A nova estirpe, que teve origem em junho, em trabalhadores agrícolas espanhóis e chegou aos turistas que a levaram consigo no regresso a casa, representa agora mais de 70% das infeções no Reino Unido.
Esta quarta-feira, o Instituto Nacional de Saúde Doutor Ricardo Jorge (INSA) revela que a variante, identificada como A222V, chegou a Portugal, ainda no verão, e representa 71% dos genomas sequenciados durante a segunda vaga.
“Nós analisamos mais de 400 genomas recolhidos durante o mês de novembro, numa amostra representativa de 16 distritos e 113 concelhos.

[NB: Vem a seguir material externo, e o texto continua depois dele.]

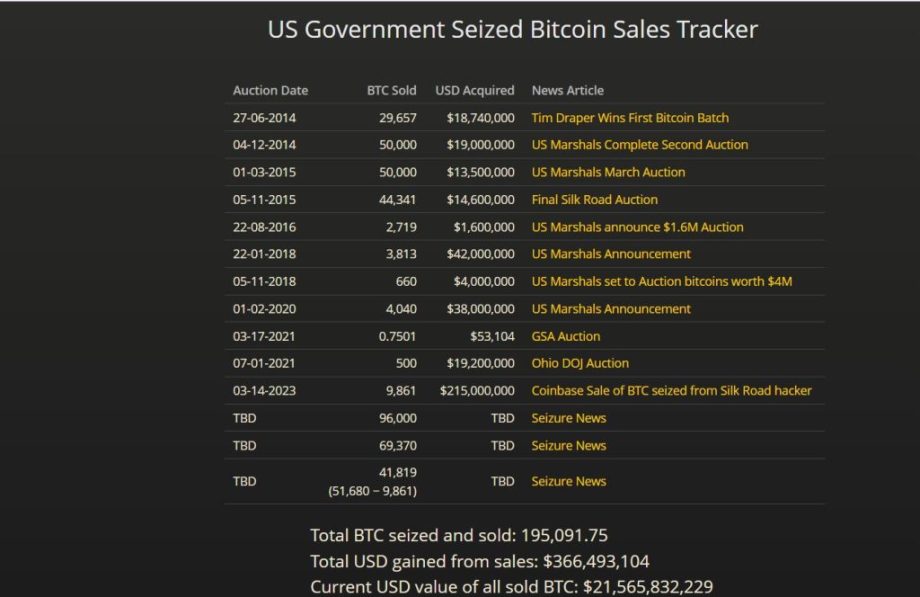Click the US Government Seized Bitcoin Sales Tracker title
The image size is (920, 597).
click(512, 30)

Nesses 400 genomas, 71% são dessa variante A222V”, revela à Renascença Vítor Borges, investigador do INSA e um dos responsáveis pela análise da diversidade genética do novo coronavírus em Portugal.

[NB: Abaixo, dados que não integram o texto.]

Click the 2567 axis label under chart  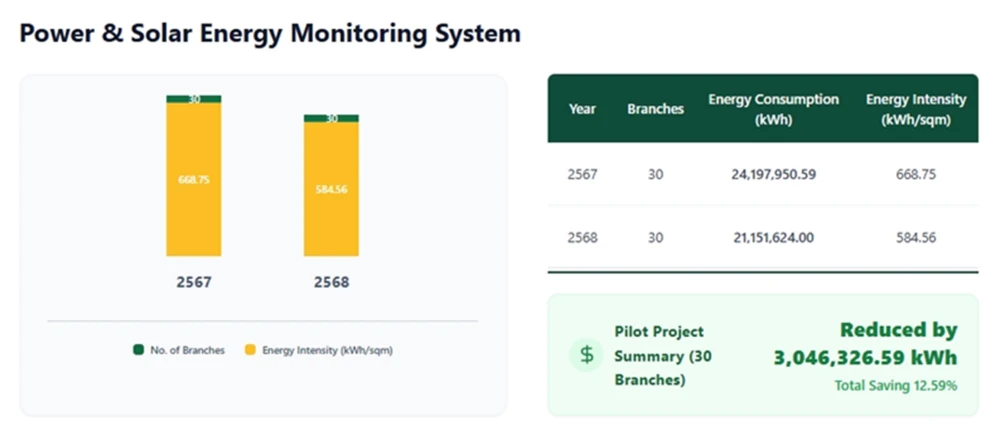click(193, 283)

"Estamos num pico da epidemia nesta segunda vaga" e, por isso, o número de casos sequenciados em proporção dos casos positivos é baixo, “mas ainda assim julgamos que é bastante representativo de quais foram as variantes corresponsáveis pela segunda vaga de Covid-19 em Portugal”, acrescenta.
De acordo com o especialista, apesar de a mutação não afetar diretamente a ligação do vírus ao recetor das células, esta variante “revela um aumento de frequência muito grande e uma disseminação geográfica massiva pela Europa. E, agora, confirmamos que em Portugal também”.
Esta nova descoberta parece indicar que a abertura de fronteiras pode ter estado na origem do crescimento exponencial de casos, durante a segunda vaga da epidemia em Portugal.
“Um dos fatores que pode ter contribuído para que ela tenha uma frequência tão elevada é o facto de estar a circular em tantos países. Pode ter sido introduzida múltiplas vezes em Portugal, de forma independente. É uma das hipóteses, bastante provável”, defende Vítor Borges, em entrevista à Renascença.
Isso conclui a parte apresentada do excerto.